Für die Anschlussfinanzierung existieren folgende Varianten
- Eine Prolongation (= Verlängerung) des Immobilienkredits bei der bestehenden Bank
- Eine Umschuldung des Hauskredits mit einer neuen Bank
- Ein sogenanntes Forward-Darlehen mit der alten oder einer neuen Bank
Anschlussfinanzierung mit Prolongation: Wann sinnvoll?
Eine Prolongation ist dann sinnvoll, wenn Ihnen die bisherige Bank die günstigsten Konditionen bietet.
Anschlussfinanzierung per Forward-Darlehen: Wann sinnvoll?
Ein Forward-Darlehen können Sie bis zu fünf Jahre vor Ablauf der Zinsbindung Ihrer laufenden Immobilienfinanzierung abschließen. Mit dieser Form der Anschlussfinanzierung reservieren Sie sich also heutige Zinskonditionen für die Zukunft. Daher ist ein Forward-Darlehen als Anschlusskredit dann sinnvoll, wenn die Zinsen langfristig steigen. Mit einem Forward-Darlehen verschaffen Sie sich Kosten- und Planungssicherheit für Ihr Anschlussdarlehen.
Vorsicht: Nicht jede Bank bietet echte Forward-Darlehen. Manchmal handelt es sich auch um eine „Mogelpackung“, wie Marco Bruse betont: „Bei so mancher Anschlussfinanzierung, die als Forward-Darlehen‘ angepriesen wird, startet die Laufzeit bereits unmittelbar nach Abschluss des Kreditvertrags. Diese auch als unechte Forward Darlehen bezeichnete Variante ist aber meistens nicht sinnvoll. Leider erkennt das so mancher Kreditnehmer erst hinterher.“
Beispiel: Sie vereinbaren 36 Monate bevor die Zinsbindung Ihres ersten Immobilienkredits endet ein Forward-Darlehen für die Anschlussfinanzierung. Laufzeit: 15 Jahre. Bei einem echten Forward-Darlehen beginnt die Laufzeit erst im Anschluss an die erste Immobilienfinanzierung, also in 36 Monaten. Bei einem unechten beginnt sie dagegen sofort. Die Auszahlung des unechten Forward-Darlehens erhalten Sie aber, wie bei dem echten Forward-Darlehen, erst in drei Jahren.
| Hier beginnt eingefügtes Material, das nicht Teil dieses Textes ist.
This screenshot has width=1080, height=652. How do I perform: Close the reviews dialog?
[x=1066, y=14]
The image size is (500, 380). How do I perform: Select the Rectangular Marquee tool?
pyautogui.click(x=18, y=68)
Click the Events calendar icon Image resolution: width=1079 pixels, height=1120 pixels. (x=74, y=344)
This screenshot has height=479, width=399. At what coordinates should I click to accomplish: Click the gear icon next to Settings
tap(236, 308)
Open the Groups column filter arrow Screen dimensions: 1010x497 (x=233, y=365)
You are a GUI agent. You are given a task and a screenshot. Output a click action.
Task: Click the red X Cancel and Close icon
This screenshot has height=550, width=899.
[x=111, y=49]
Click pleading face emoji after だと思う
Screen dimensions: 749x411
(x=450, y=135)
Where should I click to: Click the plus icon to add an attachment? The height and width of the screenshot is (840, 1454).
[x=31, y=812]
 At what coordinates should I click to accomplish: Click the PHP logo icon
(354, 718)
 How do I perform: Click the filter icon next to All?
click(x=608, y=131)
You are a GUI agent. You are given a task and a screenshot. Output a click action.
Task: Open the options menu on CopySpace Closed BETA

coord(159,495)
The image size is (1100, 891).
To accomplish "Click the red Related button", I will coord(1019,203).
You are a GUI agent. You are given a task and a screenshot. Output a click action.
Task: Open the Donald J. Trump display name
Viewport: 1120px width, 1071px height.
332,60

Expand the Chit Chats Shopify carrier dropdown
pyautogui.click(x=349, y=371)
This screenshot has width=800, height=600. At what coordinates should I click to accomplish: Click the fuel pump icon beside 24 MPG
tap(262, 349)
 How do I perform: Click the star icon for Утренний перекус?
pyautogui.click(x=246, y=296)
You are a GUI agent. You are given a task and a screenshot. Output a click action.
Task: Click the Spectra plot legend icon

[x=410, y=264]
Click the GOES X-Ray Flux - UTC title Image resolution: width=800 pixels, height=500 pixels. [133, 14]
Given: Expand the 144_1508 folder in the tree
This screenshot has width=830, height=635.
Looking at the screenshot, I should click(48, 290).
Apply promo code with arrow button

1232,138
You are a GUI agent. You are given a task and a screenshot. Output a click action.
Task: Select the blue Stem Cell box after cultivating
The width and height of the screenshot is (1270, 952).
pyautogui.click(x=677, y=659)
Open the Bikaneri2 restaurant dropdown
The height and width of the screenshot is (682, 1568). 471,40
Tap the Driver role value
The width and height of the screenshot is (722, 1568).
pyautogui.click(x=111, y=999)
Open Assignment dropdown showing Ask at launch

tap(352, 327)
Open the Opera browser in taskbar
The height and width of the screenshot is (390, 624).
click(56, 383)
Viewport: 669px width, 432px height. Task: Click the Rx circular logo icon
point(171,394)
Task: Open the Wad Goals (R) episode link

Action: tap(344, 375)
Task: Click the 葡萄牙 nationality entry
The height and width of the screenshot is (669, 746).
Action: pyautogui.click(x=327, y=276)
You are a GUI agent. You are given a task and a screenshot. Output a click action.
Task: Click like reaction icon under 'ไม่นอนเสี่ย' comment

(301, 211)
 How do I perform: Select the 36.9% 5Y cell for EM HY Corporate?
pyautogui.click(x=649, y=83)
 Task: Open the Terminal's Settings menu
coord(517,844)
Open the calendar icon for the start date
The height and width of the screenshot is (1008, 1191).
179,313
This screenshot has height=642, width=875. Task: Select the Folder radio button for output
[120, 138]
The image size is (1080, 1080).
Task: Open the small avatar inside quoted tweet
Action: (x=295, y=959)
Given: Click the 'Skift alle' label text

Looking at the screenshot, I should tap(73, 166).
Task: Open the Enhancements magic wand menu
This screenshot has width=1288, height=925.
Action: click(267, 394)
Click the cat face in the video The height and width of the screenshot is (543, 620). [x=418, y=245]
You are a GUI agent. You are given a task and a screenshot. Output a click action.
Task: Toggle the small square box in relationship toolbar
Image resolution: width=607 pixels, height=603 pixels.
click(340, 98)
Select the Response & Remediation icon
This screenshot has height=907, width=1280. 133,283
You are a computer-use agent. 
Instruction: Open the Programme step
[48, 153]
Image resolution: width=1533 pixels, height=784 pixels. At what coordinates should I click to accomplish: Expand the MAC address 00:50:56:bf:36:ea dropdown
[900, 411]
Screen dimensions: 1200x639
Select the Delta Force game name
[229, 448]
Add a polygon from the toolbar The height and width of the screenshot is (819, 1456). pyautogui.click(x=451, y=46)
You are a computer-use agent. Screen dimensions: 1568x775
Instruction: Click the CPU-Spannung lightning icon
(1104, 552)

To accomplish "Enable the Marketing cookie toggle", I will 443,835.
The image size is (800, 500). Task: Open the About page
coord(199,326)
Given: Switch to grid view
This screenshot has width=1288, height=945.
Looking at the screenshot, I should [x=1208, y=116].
Das bedeutet für Sie, dass Sie ein Anschlussdarlehen mit einer tatsächlichen Laufzeit von nur 12 Jahren haben – und nicht 15 Jahren.
Anschlussfinanzierung per Umschuldung: Wann sinnvoll?
Die Umschuldung mit einer anderen Bank ist der Klassiker unter den Anschlussfinanzierungen. Sie ist dann sinnvoll, wenn die Konditionen einer neuen Bank besser als die der alten sind. Ebenfalls entscheidend für einen günstigen neuen Immobilienkredit ist, dass Sie weiterhin über eine gute Bonität verfügen.